Cultic Studies Review, 6, 3, 2007, 327-328

The Heart of a Cult

Lena Phoenix

Boulder, Colorado: Garuda, Inc, 2006. ISBN-10: 0-9785483-0-2; ISBN-13: 978-0978548308 (paperback), $14.95. 234 pages.

Reviewed by Gina Maria Catena, MS

Based upon personal experience in several cults, Lena Phoenix provides a first-person narrative of a young woman’s susceptibility to, recruitment by, devotion to, and eventual departure from a fictitious guru and her followers in Boulder, Colorado.

Phoenix’s novel reads as a memoir of a young Web designer amidst career flux and family challenges, who open-mindedly attends a meditation session with her good friend. With a voice that comes from personal experience, Lena describes the impressions and inner thought process of a person struggling to define herself professionally and personally.

Detailed conversations among the novel’s protagonist, Michelle, and other devotees reveal gentle persons supporting one another along a financially and emotionally damaging path, and praise from their revered guru, “Ma,” in their quest for enlightenment.

The reader feels drawn step by step into a world that alternately praises and criticizes devotees for following Ma’s directives. As relationships evolve within the story, the reader understands Michelle’s process as she makes a series of decisions that affect her residence, career, and relationships. She never ceases questioning herself as she methodically abandons her previous lifestyle and later struggles to regain her sense of self.

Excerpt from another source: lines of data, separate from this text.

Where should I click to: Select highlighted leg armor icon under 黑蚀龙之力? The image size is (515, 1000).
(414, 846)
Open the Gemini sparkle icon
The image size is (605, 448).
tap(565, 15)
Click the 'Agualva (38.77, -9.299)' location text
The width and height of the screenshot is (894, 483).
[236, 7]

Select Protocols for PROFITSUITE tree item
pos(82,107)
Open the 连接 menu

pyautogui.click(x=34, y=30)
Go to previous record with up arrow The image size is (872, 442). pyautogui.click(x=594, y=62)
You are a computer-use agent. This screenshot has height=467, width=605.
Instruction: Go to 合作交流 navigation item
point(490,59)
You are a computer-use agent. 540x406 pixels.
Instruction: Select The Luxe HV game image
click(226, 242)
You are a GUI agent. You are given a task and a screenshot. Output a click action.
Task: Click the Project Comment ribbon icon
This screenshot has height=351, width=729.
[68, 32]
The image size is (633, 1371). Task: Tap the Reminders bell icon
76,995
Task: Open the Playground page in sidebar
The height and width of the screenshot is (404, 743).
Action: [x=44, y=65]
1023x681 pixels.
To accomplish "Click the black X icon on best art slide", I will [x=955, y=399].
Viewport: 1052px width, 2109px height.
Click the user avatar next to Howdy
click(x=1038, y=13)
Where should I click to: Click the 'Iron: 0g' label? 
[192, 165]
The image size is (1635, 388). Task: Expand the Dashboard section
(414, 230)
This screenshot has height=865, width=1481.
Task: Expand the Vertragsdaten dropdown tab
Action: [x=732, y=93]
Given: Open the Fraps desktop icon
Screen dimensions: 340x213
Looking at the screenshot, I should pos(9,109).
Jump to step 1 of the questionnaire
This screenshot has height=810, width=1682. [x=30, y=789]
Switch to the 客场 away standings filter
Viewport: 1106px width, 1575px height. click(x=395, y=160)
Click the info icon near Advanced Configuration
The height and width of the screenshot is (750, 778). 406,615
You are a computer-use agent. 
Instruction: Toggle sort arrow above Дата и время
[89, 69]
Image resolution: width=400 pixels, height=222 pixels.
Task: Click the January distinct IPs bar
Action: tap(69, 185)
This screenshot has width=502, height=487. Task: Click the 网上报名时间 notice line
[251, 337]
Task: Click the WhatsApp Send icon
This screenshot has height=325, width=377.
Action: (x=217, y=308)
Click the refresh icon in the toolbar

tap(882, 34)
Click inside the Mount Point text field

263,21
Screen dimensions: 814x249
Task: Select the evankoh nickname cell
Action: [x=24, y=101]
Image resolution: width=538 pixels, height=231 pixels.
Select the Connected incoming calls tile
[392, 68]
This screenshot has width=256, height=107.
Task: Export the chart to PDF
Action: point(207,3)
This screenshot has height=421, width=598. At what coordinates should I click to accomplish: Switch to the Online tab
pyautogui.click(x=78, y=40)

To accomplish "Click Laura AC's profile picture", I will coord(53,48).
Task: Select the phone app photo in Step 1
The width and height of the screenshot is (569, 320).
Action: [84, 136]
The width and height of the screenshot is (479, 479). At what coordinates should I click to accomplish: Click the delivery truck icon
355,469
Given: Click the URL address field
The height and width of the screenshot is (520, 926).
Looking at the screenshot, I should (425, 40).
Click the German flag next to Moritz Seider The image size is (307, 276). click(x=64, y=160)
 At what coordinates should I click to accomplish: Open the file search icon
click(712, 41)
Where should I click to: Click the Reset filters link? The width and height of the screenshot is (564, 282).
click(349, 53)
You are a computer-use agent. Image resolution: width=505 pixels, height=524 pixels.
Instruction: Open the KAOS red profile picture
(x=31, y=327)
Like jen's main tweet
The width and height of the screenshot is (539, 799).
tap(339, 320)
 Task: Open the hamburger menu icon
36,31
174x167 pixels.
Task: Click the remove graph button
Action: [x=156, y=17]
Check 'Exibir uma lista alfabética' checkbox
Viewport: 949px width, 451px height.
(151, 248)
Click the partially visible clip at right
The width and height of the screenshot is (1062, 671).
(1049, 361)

While Michelle rides the roller coaster of relocation, juggling her credit cards, spiritual devotion, and heartbreak, the reader finds herself with Michelle, pulled toward Ma for reassuring guidance and stability.

The Heart of a Cult is a story. Phoenix does not analyze cultic persuasion or discuss the recovery process. She merely tells a story that many have lived. Her novel offers a compassionate expression of everyday cult allure and betrayal. This book would be useful for family members of cultists to understand the mindset of their beloved cult members. Those in cult recovery would find a voice of compassionate acknowledgement for their experience of betrayal and multifaceted losses.